Collected data entries

■ ■ ■ ■ ■ ■ ■

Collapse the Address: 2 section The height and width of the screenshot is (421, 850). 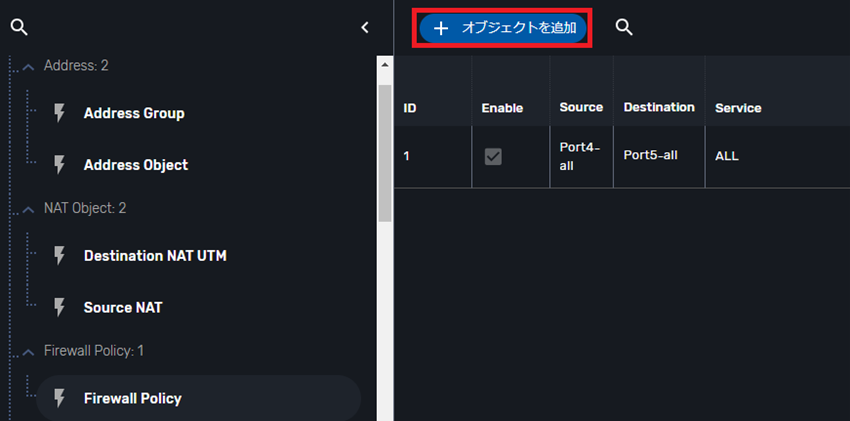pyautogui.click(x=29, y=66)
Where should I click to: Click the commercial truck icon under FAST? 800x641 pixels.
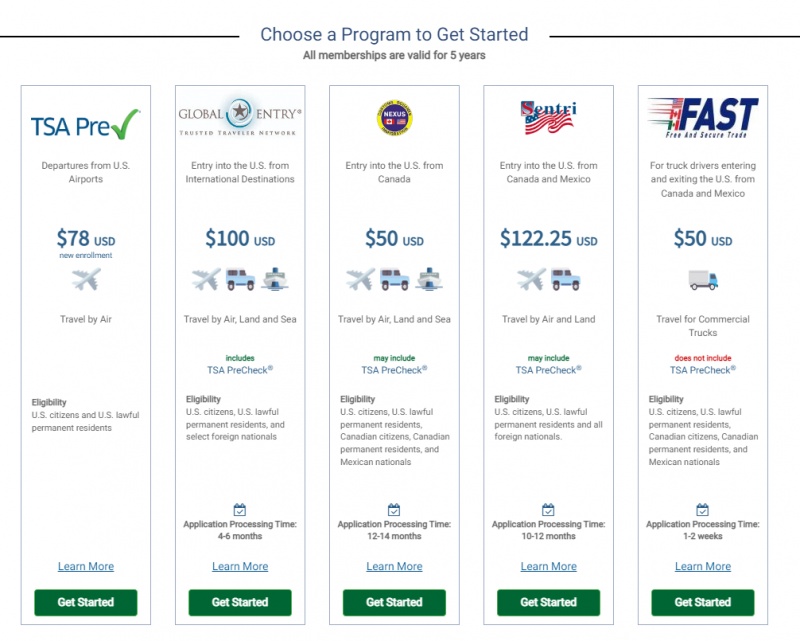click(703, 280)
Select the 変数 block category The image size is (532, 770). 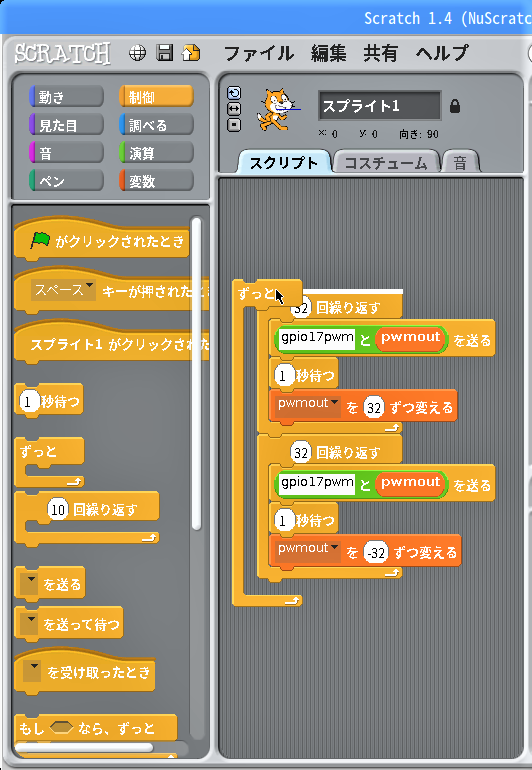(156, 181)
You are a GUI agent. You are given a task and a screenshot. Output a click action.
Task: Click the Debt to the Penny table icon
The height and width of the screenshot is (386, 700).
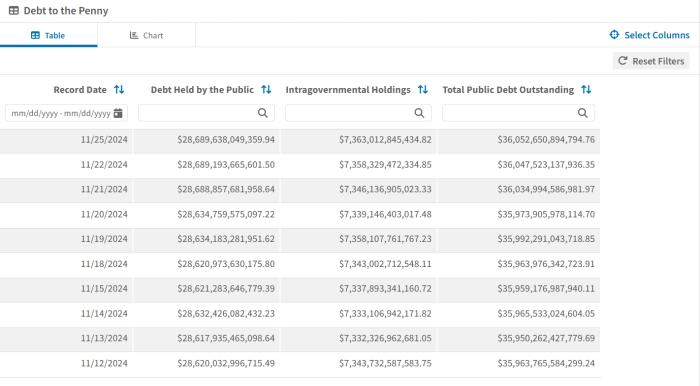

■ ■ ■ ■ ■ ■ ■

The task » Nothing but the lines from the one containing "Task: Click the Debt to the Penny table icon" through the end of the entries is to be retyped, exactly as written and without pictures.

Result of this task »
Task: Click the Debt to the Penny table icon
The height and width of the screenshot is (386, 700).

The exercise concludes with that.